FIRST LEGO League Explore (formerly known as FIRST LEGO League Jr.) is a variation of the FIRST LEGO League Challenge, aimed towards elementary school children, in which kids ages 5 to 8 build LEGO models dealing with that year's challenge. At least one part of a model has a moving component.  The teams participate in exhibitions around the country, where they demonstrate and explain their models and research for award opportunities.

FIRST LEGO League Discover
Unveiled in 2019, FIRST LEGO League Discover is designed for children ages 4 to 6 and centers on a playful introduction to STEM concepts and ideas. Teams use LEGO Duplo kits to complete each year's challenge and present their models at exhibitions similar to those found in FIRST LEGO League Explore.

FIRST Championship

The FIRST Championship is the annual event which celebrates the finale of all of their programs by bringing them all together for their final rounds in the same event. The FIRST Championship was split into two events, initially held in St. Louis, Missouri, and Houston, Texas, in 2017 due to the rise in teams. From 2018 through 2020, the FIRST Championship will be held in Detroit, Michigan, and Houston, Texas. At the 2014 Championship, FIRST announced changes to the 2015 structure that will bring a more "Olympic Village" feeling, and involves a rearrangement of the programs around the city.

Support

FIRST itself is a self-supporting organization; however, individual teams typically rely on outside funding sources. It also takes significant outside funds to run regional events and the FIRST Championship. In 2010, FIRST was a recipient of a Google Project 10^100 grant.

Intra-team
Teams may request that team members, whether mentors or students, contribute to the costs of running a team. For example, members may pay a fee or donate tools and facilities.

Inter-team
Teams frequently give other teams support. This may mean providing funds, tools, facilities, or mentorship. Gracious professionalism and Coopertition are core tenets of the FIRST philosophy.

Gracious Professionalism
Gracious Professionalism is a major belief in the FIRST community. At every regional and national competition, the judges look for teams that are graciously professional. Gracious professionalism is about "competing on an even playing field". That means that each team wants their competition at the best. The way the team system is set up is that every team is matched up with two other teams per match at random. Therefore, a team's opponent in one match may become an ally in the next match. Traditionally, outside of FIRST, when one shares resources in a competition, one does so only with their allies.

However, with the element of gracious professionalism, one would share resources with their opponent as well. For example, if a team needs a part or tool to fix their robot, it is expected that any team, even an opposing team would give that team a hand in order to compete. 
This helps students learn that success is in learning and helping others no matter the circumstances. With this in mind, the judges give a Gracious Professionalism award at every FIRST Robotics Competition tournament, to a team that shows outstanding gracious professionalism.
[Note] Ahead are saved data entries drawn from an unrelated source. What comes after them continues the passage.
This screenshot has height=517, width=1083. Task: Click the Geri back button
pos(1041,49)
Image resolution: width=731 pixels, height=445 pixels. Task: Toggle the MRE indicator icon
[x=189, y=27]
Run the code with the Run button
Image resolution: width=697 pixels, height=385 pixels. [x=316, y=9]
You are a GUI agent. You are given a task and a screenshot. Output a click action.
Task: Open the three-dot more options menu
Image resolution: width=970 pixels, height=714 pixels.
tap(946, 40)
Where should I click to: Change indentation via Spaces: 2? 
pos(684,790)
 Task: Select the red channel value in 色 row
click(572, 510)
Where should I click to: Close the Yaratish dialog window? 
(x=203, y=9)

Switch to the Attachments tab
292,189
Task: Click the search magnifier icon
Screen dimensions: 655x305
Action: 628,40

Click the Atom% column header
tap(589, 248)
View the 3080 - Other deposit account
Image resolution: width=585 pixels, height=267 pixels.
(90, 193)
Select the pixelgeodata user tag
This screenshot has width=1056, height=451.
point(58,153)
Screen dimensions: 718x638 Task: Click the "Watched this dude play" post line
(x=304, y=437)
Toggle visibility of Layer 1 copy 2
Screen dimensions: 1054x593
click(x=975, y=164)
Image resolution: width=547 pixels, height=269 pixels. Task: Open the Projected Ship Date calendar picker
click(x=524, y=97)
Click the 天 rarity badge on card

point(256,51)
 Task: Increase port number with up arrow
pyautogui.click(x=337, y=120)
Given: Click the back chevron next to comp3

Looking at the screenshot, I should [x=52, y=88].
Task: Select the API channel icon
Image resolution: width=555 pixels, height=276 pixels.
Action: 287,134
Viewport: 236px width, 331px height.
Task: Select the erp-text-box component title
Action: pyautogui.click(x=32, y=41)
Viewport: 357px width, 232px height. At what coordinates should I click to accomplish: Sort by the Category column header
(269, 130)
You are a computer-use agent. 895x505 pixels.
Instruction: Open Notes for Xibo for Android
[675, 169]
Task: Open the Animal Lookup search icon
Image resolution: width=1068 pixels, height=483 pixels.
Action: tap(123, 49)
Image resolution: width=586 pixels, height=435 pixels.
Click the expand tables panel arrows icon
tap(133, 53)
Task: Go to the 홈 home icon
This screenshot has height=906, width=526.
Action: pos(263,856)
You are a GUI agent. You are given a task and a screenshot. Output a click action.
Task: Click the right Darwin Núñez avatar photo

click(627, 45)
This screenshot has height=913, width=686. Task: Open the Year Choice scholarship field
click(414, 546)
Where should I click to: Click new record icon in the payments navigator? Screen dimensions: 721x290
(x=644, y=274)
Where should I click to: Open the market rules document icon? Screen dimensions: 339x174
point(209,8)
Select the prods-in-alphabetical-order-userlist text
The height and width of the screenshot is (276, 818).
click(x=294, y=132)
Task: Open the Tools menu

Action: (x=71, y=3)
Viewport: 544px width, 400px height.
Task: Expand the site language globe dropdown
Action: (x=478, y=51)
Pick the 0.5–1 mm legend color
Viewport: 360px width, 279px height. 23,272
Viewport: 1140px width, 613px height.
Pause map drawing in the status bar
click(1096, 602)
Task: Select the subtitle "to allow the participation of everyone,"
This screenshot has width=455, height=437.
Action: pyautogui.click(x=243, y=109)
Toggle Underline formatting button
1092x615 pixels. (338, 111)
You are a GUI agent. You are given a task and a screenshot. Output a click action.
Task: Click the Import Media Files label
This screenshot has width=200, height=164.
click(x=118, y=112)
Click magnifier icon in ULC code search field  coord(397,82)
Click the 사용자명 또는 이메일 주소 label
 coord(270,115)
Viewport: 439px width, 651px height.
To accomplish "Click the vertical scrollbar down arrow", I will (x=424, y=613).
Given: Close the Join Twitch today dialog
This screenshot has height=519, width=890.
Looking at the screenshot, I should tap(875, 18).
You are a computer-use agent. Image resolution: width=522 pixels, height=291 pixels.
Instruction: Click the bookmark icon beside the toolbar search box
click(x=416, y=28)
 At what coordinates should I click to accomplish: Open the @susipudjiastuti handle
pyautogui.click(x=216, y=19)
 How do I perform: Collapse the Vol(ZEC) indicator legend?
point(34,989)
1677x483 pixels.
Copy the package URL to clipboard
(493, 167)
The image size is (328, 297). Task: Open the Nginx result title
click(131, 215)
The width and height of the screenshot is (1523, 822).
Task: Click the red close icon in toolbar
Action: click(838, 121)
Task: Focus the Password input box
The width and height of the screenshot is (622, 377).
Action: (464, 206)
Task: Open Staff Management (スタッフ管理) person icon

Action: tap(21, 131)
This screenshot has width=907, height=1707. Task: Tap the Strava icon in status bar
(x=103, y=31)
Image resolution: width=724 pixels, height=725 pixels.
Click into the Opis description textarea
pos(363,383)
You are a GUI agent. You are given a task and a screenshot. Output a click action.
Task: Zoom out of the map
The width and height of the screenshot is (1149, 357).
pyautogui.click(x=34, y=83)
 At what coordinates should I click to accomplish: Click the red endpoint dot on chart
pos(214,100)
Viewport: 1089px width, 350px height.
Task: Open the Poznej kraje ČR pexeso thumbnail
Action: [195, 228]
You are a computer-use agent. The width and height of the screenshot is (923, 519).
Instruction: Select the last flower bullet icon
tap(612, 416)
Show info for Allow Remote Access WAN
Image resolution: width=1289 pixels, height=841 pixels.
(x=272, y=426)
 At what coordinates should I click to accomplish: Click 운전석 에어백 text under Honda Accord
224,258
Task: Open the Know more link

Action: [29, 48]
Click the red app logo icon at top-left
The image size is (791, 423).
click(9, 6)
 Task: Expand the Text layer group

The term "Gracious Professionalism" was created by Dr. Woodie Flowers, FIRST National Advisor and Pappalardo Professor Emeritus of Mechanical Engineering, Massachusetts Institute of Technology.

Community
The most common method of monetary and resource sponsorship teams comes through the community surrounding the team. Since the majority of teams are based around a school or a school district, schools often provide the infrastructure needed to run a team. Local governments and individual citizens may provide funds and other support to teams. Local universities and colleges often give significant funds to teams.

Corporate
Corporate donations and grants usually provide the majority of a mature team's funds. Major donors include BAE Systems, Google, Raytheon, Apple Inc., NASA and National Instruments.

Government
Each year during his speech at the kickoff event, founder Dean Kamen gives the student participants a homework assignment.  It often involves spreading the word about FIRST in various ways, such as increasing attendance at regionals (2005), mentoring rookie teams,  making sure that FIRST-specific scholarships are applied for (2004), and researching the capabilities of motors and disseminating that information to other teams (2006).  In 2007, Dean's homework was for each team to contact their government officials (e.g. mayors, legislators, governors, federal officials) and invite them to a FIRST regional or the championship to expose them to the competition and increase the level of political awareness of FIRST. In 2008, it was to inform the media more about FIRST. In 2009, the homework was for each team to have all students, mentors, and other persons involved with their team (past or present) register with FIRST. One goal of this registration process was to provide FIRST with data to demonstrate that many people had benefited from their experiences in FIRST robotics and to encourage more funding of robotics-related events.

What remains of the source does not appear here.